The re-emergence of gun control as an issue in the US has led to a fair bit of discussion of Australian experience. As is now normal on any issue, the political right has relied on Fox News factoids bearing no relation to the truth. But even for those seeking accurate information, it hasn’t been easy. AFAIK, there is no good place to go for an accurate summary of an issue that evolved in Australia over several decades. So, I’ll offer my own, based largely on recollection but with links where I can find them.
Although Australia has never had a gun culture on the scale of that in the US, gun ownership was widespread, with semi-automatic weapons becoming common in the 1970s and 1980s. There was also a vocal and effective gun lobby. Its first big win was in the 1988 New South Wales state election. The incumbent Labor Premier, who faced a likely defeat, rushed some restrictive gun laws through. The move was seen as opportunistic, and provoked a sharp backlash from pro-gun rural voters. This produced a perception, particularly on the conservative side of politics, that gun control was too dangerous to tackle. Despite a series of massacres, and rising rates of gun suicide, that perception endured until 1996 and the Port Arthur massacre.
The newly-elected conservative Prime Minister, John Howard, took a risk and pushed for nationwide legislation banning most semi-automatic weapons, and restricting gun ownership more generally. The package included a buyback of guns, on fairly generous terms, and tighter restrictions on gun ownership in general. Over subsequent years there has been some back and forth movement. The gun lobby, which has organized itself into a political party in some states, has nibbled away at restrictions whenever possible (their latest success was a proposal by the New South Wales state government, which needs their support, to allow hunting in national parks). On the other hand, as shooting incidents have exposed weaknesses in the law, they have been tightened up.
An important point, relevant to the US debate, is that the laws on semi-automatics worked without any real enforcement effort. I don’t think this is because Australians are more law-abiding than Americans. Weapons like these are very hard to conceal, so anyone who just ignores the law is taking a big risk – a disgruntled family member could turn you in, for example, or your house or car could be searched for some other reason. On the other hand, since much of the benefit of owning these weapons comes from showing them off, there’s not much benefit in having one concealed carefully enough to escape a search. It’s hard to figure out the thinking of the kind of person who commits a massacre, but apparently it doesn’t involve the years of advanced planning needed to acquire and conceal semi-automatics.
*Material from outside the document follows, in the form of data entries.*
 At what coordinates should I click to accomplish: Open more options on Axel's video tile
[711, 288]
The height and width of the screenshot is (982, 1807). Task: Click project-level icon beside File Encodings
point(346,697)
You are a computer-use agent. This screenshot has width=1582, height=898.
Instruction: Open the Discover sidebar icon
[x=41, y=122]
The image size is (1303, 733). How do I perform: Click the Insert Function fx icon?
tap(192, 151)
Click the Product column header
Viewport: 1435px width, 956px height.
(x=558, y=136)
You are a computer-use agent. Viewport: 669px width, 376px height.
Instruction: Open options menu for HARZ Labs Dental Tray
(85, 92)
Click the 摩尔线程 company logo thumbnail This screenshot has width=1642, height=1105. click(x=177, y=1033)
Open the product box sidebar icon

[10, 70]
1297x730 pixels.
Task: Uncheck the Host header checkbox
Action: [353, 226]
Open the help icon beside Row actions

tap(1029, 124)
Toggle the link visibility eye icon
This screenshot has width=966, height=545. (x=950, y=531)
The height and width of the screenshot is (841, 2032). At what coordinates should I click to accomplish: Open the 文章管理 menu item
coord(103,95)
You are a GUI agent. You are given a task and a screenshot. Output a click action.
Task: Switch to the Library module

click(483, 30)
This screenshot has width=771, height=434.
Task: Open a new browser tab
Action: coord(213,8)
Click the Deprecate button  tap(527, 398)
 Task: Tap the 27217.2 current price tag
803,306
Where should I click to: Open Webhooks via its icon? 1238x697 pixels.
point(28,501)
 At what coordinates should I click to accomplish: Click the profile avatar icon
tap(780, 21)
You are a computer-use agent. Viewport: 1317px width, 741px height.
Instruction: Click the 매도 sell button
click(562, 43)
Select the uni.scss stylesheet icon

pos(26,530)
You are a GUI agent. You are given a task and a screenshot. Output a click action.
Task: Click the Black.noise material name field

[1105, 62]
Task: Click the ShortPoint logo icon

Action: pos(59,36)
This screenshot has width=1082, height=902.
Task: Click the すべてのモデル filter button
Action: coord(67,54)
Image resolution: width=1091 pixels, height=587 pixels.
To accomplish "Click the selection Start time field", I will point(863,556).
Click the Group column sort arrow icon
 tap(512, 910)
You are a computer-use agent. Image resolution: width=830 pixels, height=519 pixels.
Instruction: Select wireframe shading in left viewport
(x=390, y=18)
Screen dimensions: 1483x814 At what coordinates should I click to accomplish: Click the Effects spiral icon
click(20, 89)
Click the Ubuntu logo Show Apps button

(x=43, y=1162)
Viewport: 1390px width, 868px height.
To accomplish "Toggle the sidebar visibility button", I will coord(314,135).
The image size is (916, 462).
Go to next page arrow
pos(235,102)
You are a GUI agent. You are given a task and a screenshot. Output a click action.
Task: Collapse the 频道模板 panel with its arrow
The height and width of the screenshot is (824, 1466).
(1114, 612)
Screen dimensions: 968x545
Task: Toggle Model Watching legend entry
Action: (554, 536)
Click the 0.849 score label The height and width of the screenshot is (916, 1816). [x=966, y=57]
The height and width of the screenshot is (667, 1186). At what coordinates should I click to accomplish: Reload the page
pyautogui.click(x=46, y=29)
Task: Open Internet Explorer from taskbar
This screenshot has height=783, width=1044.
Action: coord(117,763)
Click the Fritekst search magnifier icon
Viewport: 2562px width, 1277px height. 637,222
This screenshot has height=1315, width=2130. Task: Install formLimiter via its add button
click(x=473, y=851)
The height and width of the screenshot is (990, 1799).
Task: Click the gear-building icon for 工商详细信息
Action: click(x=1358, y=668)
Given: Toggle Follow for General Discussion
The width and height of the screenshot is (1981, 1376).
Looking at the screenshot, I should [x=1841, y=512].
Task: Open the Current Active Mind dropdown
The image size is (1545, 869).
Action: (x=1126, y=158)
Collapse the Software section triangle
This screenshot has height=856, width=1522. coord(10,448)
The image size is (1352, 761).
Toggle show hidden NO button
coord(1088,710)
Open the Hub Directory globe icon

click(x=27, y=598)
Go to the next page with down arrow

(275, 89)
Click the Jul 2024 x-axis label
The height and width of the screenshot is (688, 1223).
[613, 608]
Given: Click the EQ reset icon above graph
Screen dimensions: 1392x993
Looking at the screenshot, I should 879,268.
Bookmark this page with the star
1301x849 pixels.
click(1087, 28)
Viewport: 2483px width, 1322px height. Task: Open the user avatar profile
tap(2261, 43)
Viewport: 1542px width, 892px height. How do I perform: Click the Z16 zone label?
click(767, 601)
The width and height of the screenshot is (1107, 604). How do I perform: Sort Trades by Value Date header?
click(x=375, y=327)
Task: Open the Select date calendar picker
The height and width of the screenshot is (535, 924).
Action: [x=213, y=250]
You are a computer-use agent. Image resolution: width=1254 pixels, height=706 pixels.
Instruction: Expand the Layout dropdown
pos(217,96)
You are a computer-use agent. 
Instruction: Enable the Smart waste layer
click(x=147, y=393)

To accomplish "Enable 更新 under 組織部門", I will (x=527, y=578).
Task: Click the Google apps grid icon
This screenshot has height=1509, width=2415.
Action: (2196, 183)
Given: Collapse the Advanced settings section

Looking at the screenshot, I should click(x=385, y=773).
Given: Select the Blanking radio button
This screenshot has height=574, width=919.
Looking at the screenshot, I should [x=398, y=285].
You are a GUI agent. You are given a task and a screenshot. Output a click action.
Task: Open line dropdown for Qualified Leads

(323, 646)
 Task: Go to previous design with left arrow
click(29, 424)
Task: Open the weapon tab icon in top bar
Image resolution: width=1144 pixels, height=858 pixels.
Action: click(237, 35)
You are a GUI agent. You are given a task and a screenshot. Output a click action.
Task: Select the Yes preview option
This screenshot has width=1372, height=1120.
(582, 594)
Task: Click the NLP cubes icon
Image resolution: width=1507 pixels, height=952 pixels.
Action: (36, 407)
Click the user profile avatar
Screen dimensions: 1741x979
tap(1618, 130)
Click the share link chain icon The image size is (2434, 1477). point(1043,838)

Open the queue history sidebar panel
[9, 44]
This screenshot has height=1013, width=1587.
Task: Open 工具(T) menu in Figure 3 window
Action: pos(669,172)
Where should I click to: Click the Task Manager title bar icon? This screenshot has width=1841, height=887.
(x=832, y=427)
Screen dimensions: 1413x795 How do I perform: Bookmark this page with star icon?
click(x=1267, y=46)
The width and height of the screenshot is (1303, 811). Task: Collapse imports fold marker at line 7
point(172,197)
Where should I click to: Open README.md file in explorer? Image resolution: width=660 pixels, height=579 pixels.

By contrast, although handgun ownership is tightly limited, criminals still have access to them, and they are used reasonably regularly in feuds between and within criminal gangs, though the numbers of such incidents are tiny by comparison with the US. Again, that’s not surprising, since handguns are much easier to conceal.
Coming to the results, Australia had fairly regular gun massacres before 1996. On the criterion of more than four deaths, there haven’t been any since. More generally, both gun homicides and gun suicides have declined substantially. But, as the career of John Lott has shown, with a finite data set, it’s always possible to find a statistical test that gives the answers you want. Lott’s counterparts in Australia are Jeanine Baker and Samara McPhedran, academics who are also active in the gun lobby. They make much of the point that gun deaths were declining before the ban, and have produced a series of papers claiming no significant effect. By contrast, suicides among young men nearly tripled over the decades leading up to the ban, and have declined since. In this case, Baker and McPhedran ignore the trend, and focus on an increase in suicides by hanging, which partially offset the decline in gun suicides. Their work is more thoroughly demolished here.
To sum up, gun control worked reasonably well, but not perfectly in Australia. The same would probably be true of the US.